The Glaxo Wellcome pension fund appears to have followed this pattern. All its investments are made through external managers, who are given briefs covering Europe and all investment decisions are made at their discretion. Whether they invest in the Czech Republic as opposed to Germany is neither here nor there for the trustees, as long as the investments are safe and they keep within the terms of the mandate.

But a direct investment route seems to be a real alternative for the larger pension funds who are not entirely confident of the knowledge of the market currently held by most fund managers and is not an option to be dismissed lightly by fund managers.

The RTZ Pension Fund is not of an equal size to Shell and is also not against the idea of pursuing the direct investment route, though not just yet. "It may come - I think we're not against it in principle," says Steven Burley, investment manager. "I think it will probably be Central Europe, Hungary that we might make a direct investment and that will be managed as part of our European portfolio. Our preference at the moment is certainly to do it through funds because of all the problems that there are, particularly in Russia obviously of registration and custody." RTZ currently invests in the region through pooled funds, though the total amount is "less than 1%" which is not unusual and within that, the risk is suitably spread. "We've got an emerging market unit trust but we also have an emerging market investment trust so it would be spread around a bit."

An area wherea specialist fund might be necessary would be single country investment, though this does not appear to be of huge interest for pension funds, which might acknowledge the appeal of the likes of Russia, and the up and coming Romania, but are still cautious of ploughing a dedicated sum into the regions.

Pettinati admits the performance in Russia has been "spectacular", but maintains that single country funds would be the domain of the smaller pension fund and only as a temporary stop-gap: "I think you need to understand the risks that you are engaged in and the due diligence process is important. It would also explain why smaller funds really cannot resource that effort, so the quicker route is via funds and you pay the management fee that goes with that. But it is quite a burden to carry in total performance with 1.5% you've given away. Once you've been through that learning process and are regularly following events you might as well do it yourself and be fairly selective in the stocks you pick."

DATA PROVIDED —
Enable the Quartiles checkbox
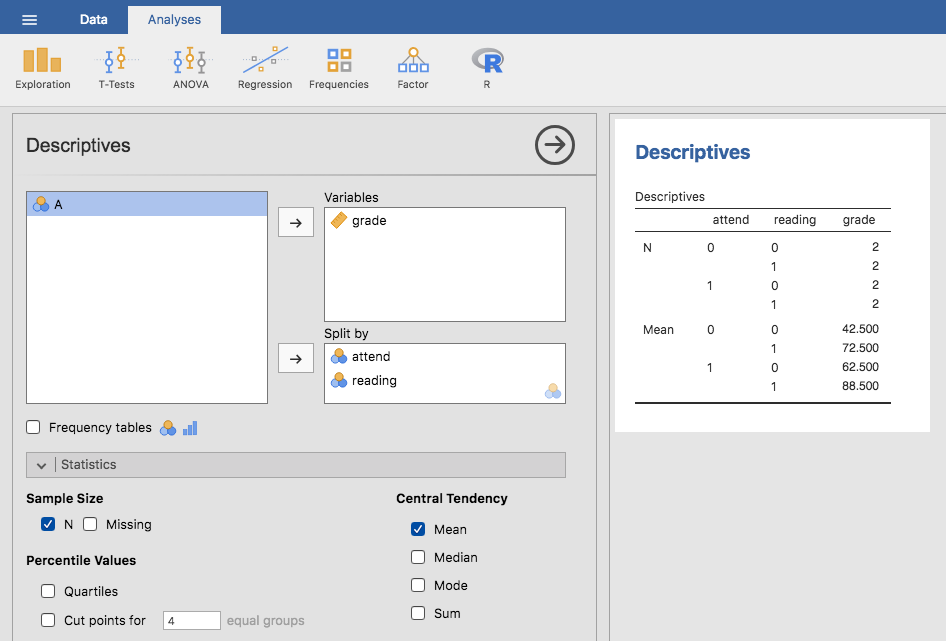Viewport: 946px width, 641px height. [x=48, y=591]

WRITTEN PROBLEM A —
Translate this sentence from the pension fund passage into Spanish: "The Glaxo Wellcome pension fund appears to have followed this pattern."
WRITTEN PROBLEM B —
Answer these questions from the pension fund passage.
(i) Through whom does the Glaxo Wellcome pension fund make all its investments?
(ii) What job title is given for Steven Burley?
(iii) What percentage does Pettinati say you've given away?
WRITTEN PROBLEM C —
Continue the pension fund passage from its last sentence.

TASK OUTPUT A —
El fondo de pensiones de Glaxo Wellcome parece haber seguido este patrón.

TASK OUTPUT B —
(i) External managers.
(ii) Investment manager.
(iii) 1.5%.

TASK OUTPUT C —
The consensus seems to be that most pension fund investment is emanating from the UK, with stirrings in Belgium, Germany and the Netherlands. Notably, most of the institutional client base of ABN-Amro's AAF Eastern European Equity Fund is Dutch pension funds, but again this route appears to be a temporary one while they gain sufficient knowledge of the market.

"I think that many of them have bought the fund because they liked the former communist story and the turnaround potential it has for the medium term," says Henk Feaandrager, portfolio manager at ABN-Amro in Amsterdam, but adds that he thinks they have bought the fund to get an initial exposure and "use that as a stepping stone for maybe eventual direct investment in the region".

Credit Suisse is "in a couple of finals" for segregated accounts for continental pension funds, which points to an awareness of the region. But simple awareness is obviously not enough. "In so far as they exist, they tend to be more conservative and mistakingly may perceive this kind of emerging market as too risky for them," says Glenn Wellman, European fund manager at Credit Suisse.

While it is difficult to say exactly how much European pensions interest there is in Central and Eastern Europe, there is a definite flow into the region which looks set to increase over the 12-18 months. With previous emerging markets such as Asia having "arrived", there will be a gap in the emerging market asset allocation of pension funds with Central and Eastern Europe looking like a prime candidate to fill it. The initial beneficiary of the decrease in Asian weightings will be Latin America, according to Wellman, but Eastern Europe will not be far behind. Pension funds might not be sitting on the sidelines for much longer.